__EXERCISES TO COMPLETE__
(1) According to the curriculum post, why is staffing a teaching hospital approach an open question?
(2) In the curriculum post, reproduce the passage starting with "We've had two" and going on through "traditional nightly broadcast.", swapping "teaching hospital" for "practicum".

__EXERCISE TEXT__

[Start of section]

Thursday, June 19, 2014

Curricular Follies and Festivities

I wrote in May about how our curriculum process. Quick reminder: the Department of Journalism is merging with the Digital and Broadcast Journalism portion of the old Department of Telecommunications at Grady College. It's a rare chance to dream up a new curriculum, or at least new for us.

We've had two productive meetings. Plus beer. We'll meet two or three more times before taking our proposed curriculum -- whatever it turns out to be -- to the full faculty in an August retreat (yes, the dreaded "R" word). At that point, the folks who didn't work for free all summer will have their chance to bitch and moan and pick it apart. Follies, and festivities.

Everything remains so up in the air that I can't say a helluva lot about what our final proposal will look like, but I can say this -- it appears we're inching toward a "teaching hospital" approach. In this, the curriculum is anchored by an experiential learning environment, likely some new version of Newsource, but with a much more robust online presence along with the traditional nightly broadcast.

The "core" will look different too, if we go the way we seem to be going. For the uninitiated, the "core" is the classes everyone takes, usually early in their studies. Some interesting changes are in store, or at least proposed to be in store. The underlying idea is to give all students more exposure to multimedia skills, to beef up the "reporting" side of our classes, and to have students more accustomed to writing across platforms. All of this will happen via classes and, if it goes the way I suspect it'll go, through providing real content through Newsource. We're even frontloading law and ethics in the curriculum rather than having students take it late, often in their last semester.

There are a number of interesting angles to all of this, or at least they'll be interesting and angular if we approve what we seem to be gravitating toward. Lemme raise a few quickly:
  • The Red & Black. How will us channeling students into Newsource affect it, if at all? I don't see it making a lot of difference, but you never know.  I have my own ideas on what will happen, but I'm a lousy predictor.
  • Can we staff a teaching hospital approach? Good question. It's a different way of assigning faculty, one some will not be comfortable with. Keep in mind some of us are also researchers and have expectations of academic publication.
  • Will an expanded core and newsroom actually make us less nimble, less able to experiment, because we're "feeding the beast" of daily news? A bigger core means less a "buffet" in which students pursue their interests. Very lockstep.
  • And related to above, by using a teaching hospital approach, are we teaching students to do jobs that are so very last year? A very good question, that, and one of the key criticisms of a teaching hospital approach. More on this another day, perhaps.

[End of section]

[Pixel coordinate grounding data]
[Start of section]

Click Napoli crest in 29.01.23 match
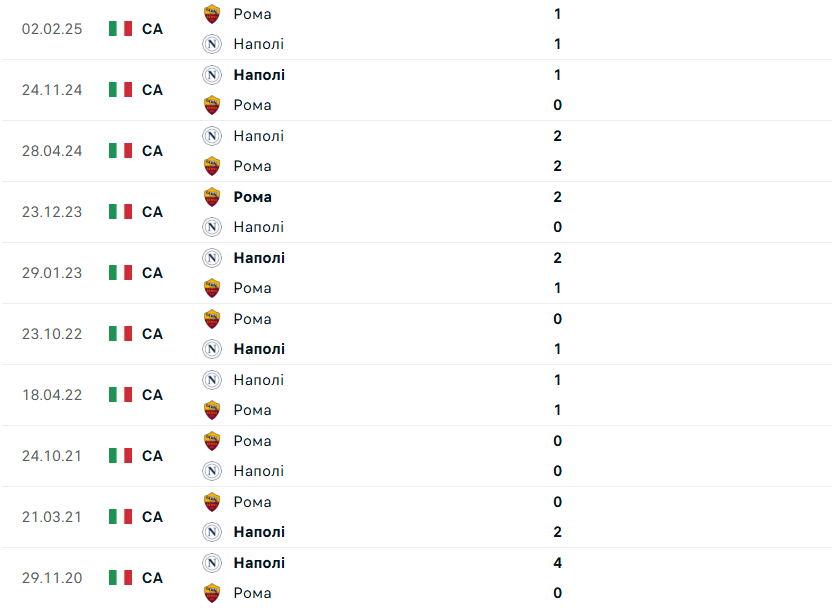 211,258
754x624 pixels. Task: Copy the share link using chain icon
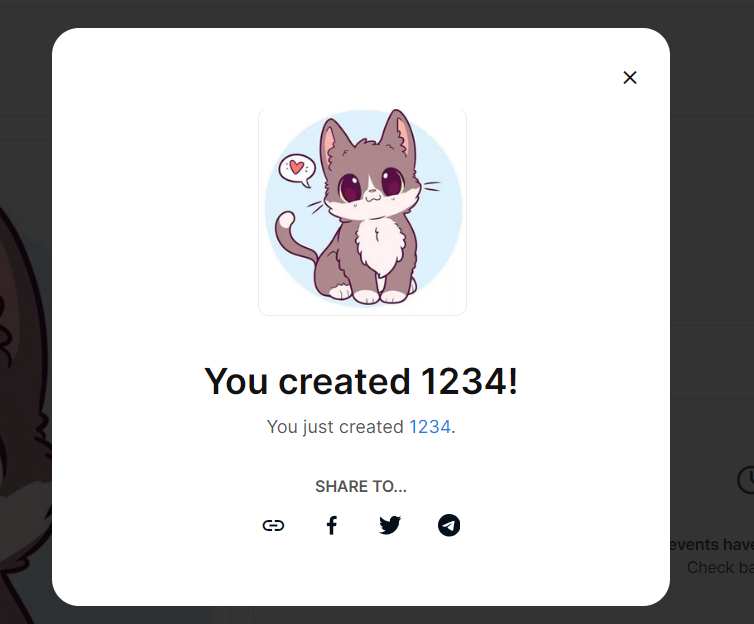pyautogui.click(x=273, y=525)
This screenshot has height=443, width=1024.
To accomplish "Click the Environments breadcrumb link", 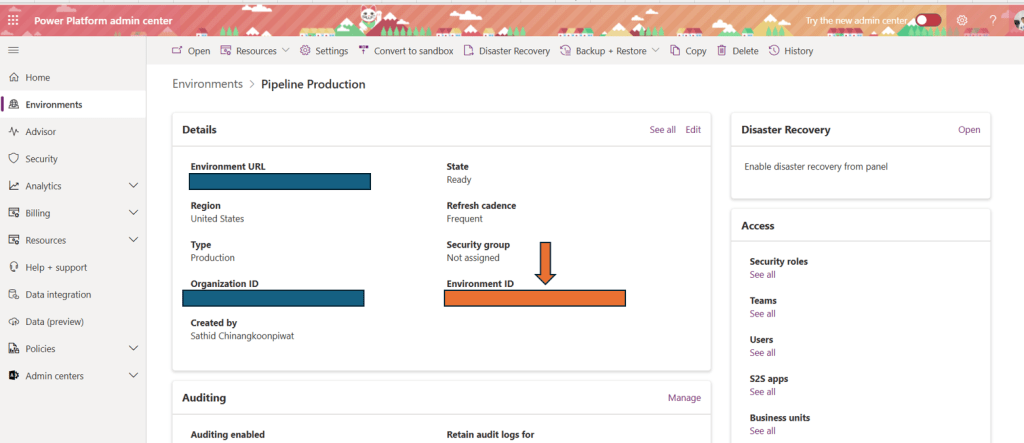I will (x=207, y=85).
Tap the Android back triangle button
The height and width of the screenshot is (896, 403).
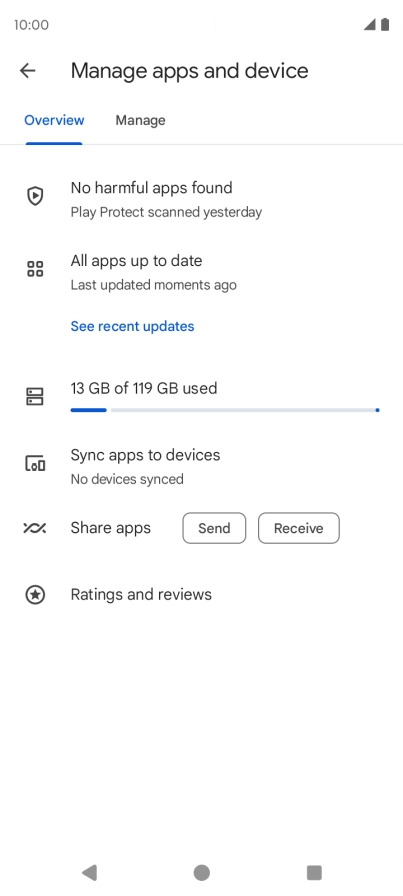tap(89, 873)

[End of section]

__NUMBERED RESPONSES__
(1) Staffing is an open question because the approach assigns faculty in a different way, and some faculty will not be comfortable with it. Some faculty are also researchers who are expected to publish academically.

(2)
We've had two productive meetings. Plus beer. We'll meet two or three more times before taking our proposed curriculum -- whatever it turns out to be -- to the full faculty in an August retreat (yes, the dreaded "R" word). At that point, the folks who didn't work for free all summer will have their chance to bitch and moan and pick it apart. Follies, and festivities.

Everything remains so up in the air that I can't say a helluva lot about what our final proposal will look like, but I can say this -- it appears we're inching toward a "practicum" approach. In this, the curriculum is anchored by an experiential learning environment, likely some new version of Newsource, but with a much more robust online presence along with the traditional nightly broadcast.